Learning Objectives

Overview of Formulas
{lme4} Vignette

Motivation

A formula is a basic data structure in R.
Whenever you have used a tilde (~), you have used a formula.
formulas are used in t.test(), lm(), glm(), lme4::lmer(), lme4::nlmer(), facet_grid(), facet_wrap(), purrr::map() and relatives, reshape2::acast(), aggregate(), etc…
We will learn about
1. The structure of a formula
2. The syntax for formulas.
3. Functions to work with formulas

Formula Creation

Formulas are data structures that consist of
1. A left-hand side (LHS) call
2. A right-hand side (RHS) call
3. An environment.
So they are two calls with an environment attached (like a quosure).
- Formally, they are expressions of length 3, where the first element is the function call ~, the second element is the LHS, and the third element is the RHS. They have a .Environment attribute.

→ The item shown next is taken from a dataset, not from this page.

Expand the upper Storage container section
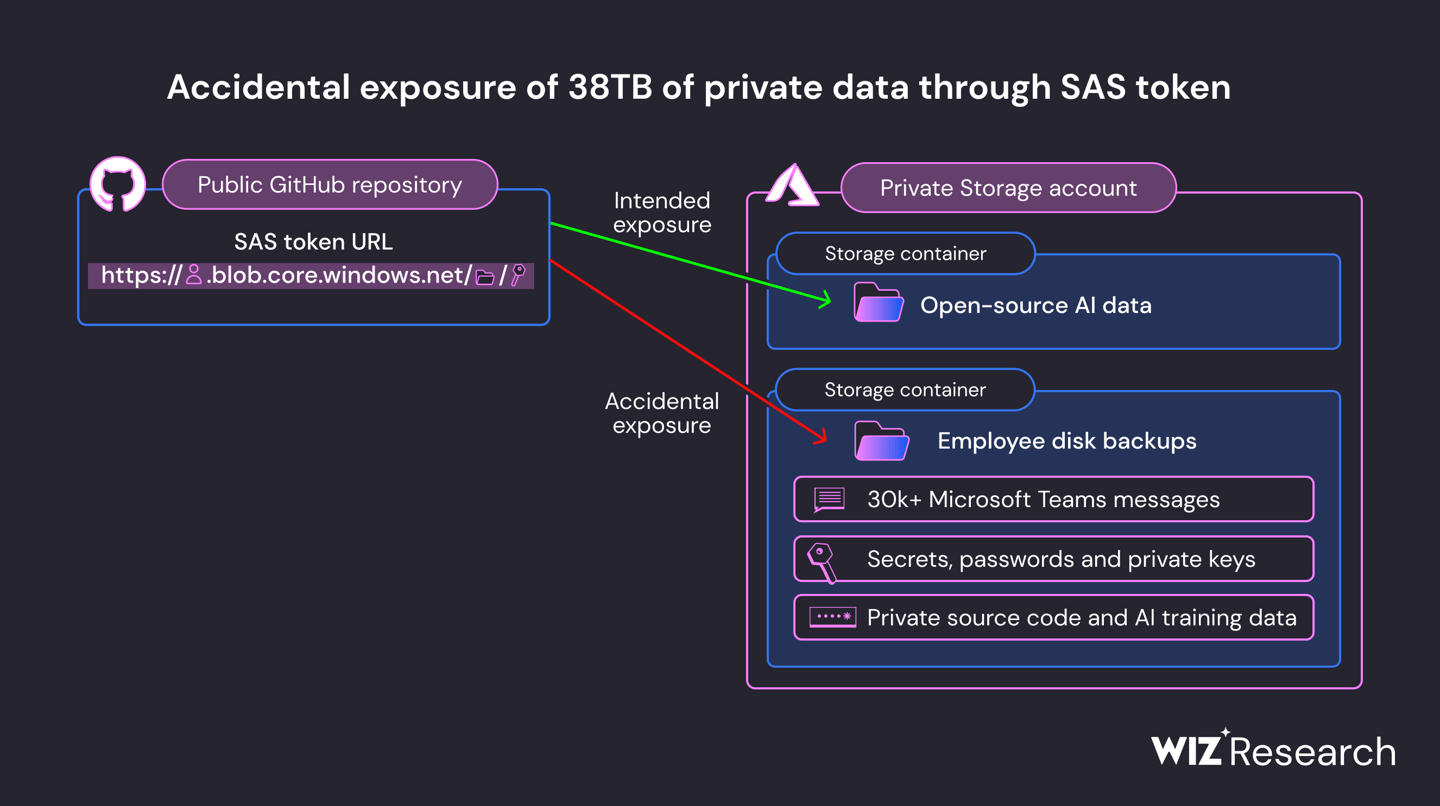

You commonly create a formula with a tilde ~.

f1 <- y ~ x + z
class(f1)

## [1] "formula"

typeof(f1) ## built on calls

## [1] "language"

attributes(f1)

## $class
## [1] "formula"
## 
## $.Environment
## <environment: R_GlobalEnv>

length(f1)

## [1] 3

f1[[1]]

## `~`

f1[[2]]

## y

f1[[3]]

## x + z

Test if an object is a formula with rlang::is_formula().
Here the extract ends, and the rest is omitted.